Jonah Goldberg writes at National Review Online that both political camps get the southern border story wrong.
When President Trump shut down the government in an attempt to force Congress to fund a border wall, Democrats and liberal journalists — including many mainstream reporters — responded by insisting there was no crisis. …
… They were all wrong. Of course we have a border crisis. It’s just not the one Trump keeps ranting about.
To listen to Trump, the border crisis is a national-security catastrophe. It’s like he found an old VHS copy of Chuck Norris’s 1985 classic Invasion USA, in which drug-peddling guerrillas swarm into Florida from the south and wage a bloody assault on suburban America (blowing up a lot of nice houses in the process). …
… [T]he immigrants swarming the border aren’t primarily Mexican anymore, but Central American. They aren’t single Mexican men looking for work but rather families, often with a dismayingly large number of children in tow. They’re bringing kids to take advantage of asylum laws. And because they are requesting asylum, they aren’t trying to sneak in; they’re seeking out border officials to file paperwork.
By definition, a wall would not stop any of that.

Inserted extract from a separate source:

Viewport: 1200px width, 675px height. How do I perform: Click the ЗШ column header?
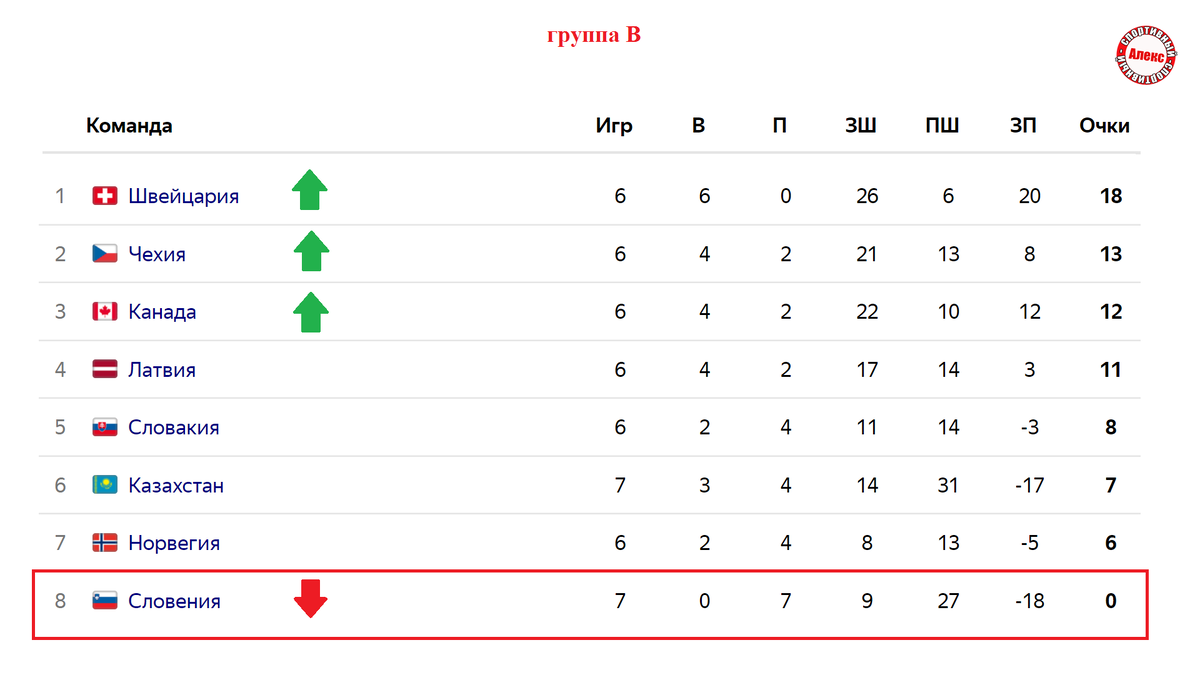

Last week, U.S. officials announced that the border system is at a “breaking point” because of an “unprecedented” wave of migrants, most of whom are families or unaccompanied children. Customs and Border Protection commissioner Kevin McAleenan anticipates the final number to be some 40,000 children to be taken into custody by the CBP in March. And, as the Los Angeles Times reported, a shortage of facilities has led to families being held in makeshift camps, including under a Texas bridge.